OpenEnergyMonitor Community

IoTaWatt with SCT-013-030 - config info?


Did anyone use the SCT-013-030 before?
Which values have you used to configure it?
I’m thinking about buying the IoTaWatt, and have quite a few of these CTs, so I was pondering on using’em…

Thanks in advance!

For anyone arriving here while trying to decide whether to get these voltage type CTs or the basic SCT013-000 current type, I would strongly recommend going with the current-type. You may be tempted by a low-price offer on eBay to get the 030 (or 020, 050) but if you look around a little, you should find similar offers for the SCT013-000. They are also available from OEM.

If you already have some 030’s and are a little handy, read on and I’ll fill you in on how to use them with your IoTaWatt.

Those are voltage type CTs. They are supported in the configuration tables, but you would need to remove the burden resistors inside IoTaWatt on the channels you intend to use them on and then set the burden value to zero in the device/burden config area. After that, you can just select the SCT013-030, or any other voltage CT like SCT013-050.

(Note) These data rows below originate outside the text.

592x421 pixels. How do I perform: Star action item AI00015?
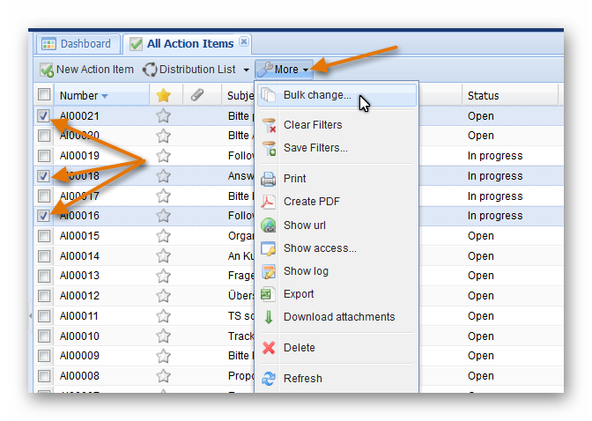pos(163,236)
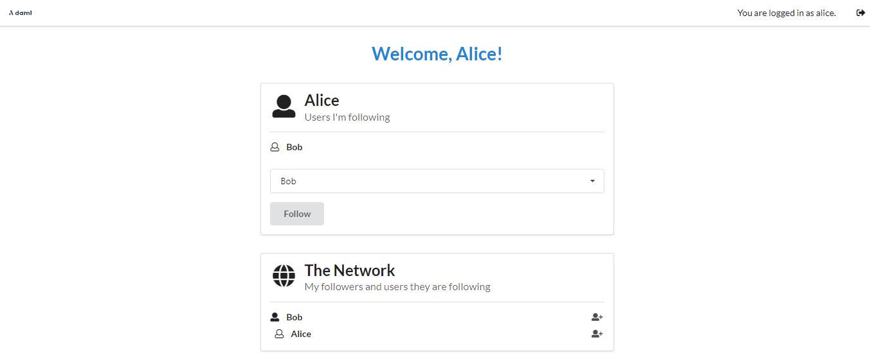Viewport: 870px width, 355px height.
Task: Click Bob's solid user icon in The Network
Action: pyautogui.click(x=275, y=317)
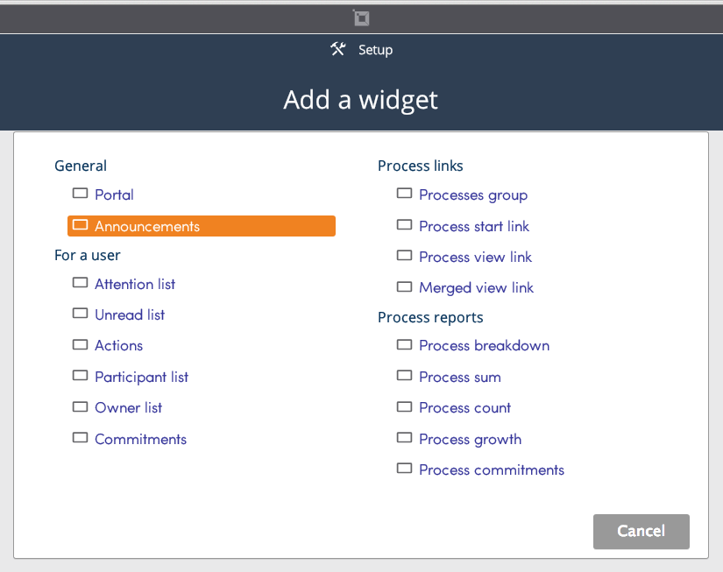Viewport: 723px width, 572px height.
Task: Pick the Process start link widget
Action: click(x=474, y=226)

Alternatively, you can remove the burden resistor from the SCT013-030. The guts just slide out exposing a little circuit board with the TVS diode and the resistor(s) (sometimes they use two to achieve the needed burden). Remove them and reinsert the guts, carefull all the while not to chip the brittle iron cores.
Once you finish the “burdenectomy”, those CTs become current type that can connect to an unmodified IoTaWatt channel. Configure them as “generic”, with turns=1860, and phase = 3. When I do this to a CT, I usually mark the outside 1860/3.0 with a felt marker.

Aside from the physical difference, there are a couple of other diferences beween the two methods:

When you remove the internal burden in IotaWatt, the CT has the stated range of 30A and operates at full scale resolution, which theoretically means greater accuracy.

Removing theburden(s) from the CT will result in a CT with a range of about 77A and so resolution is a little less than half.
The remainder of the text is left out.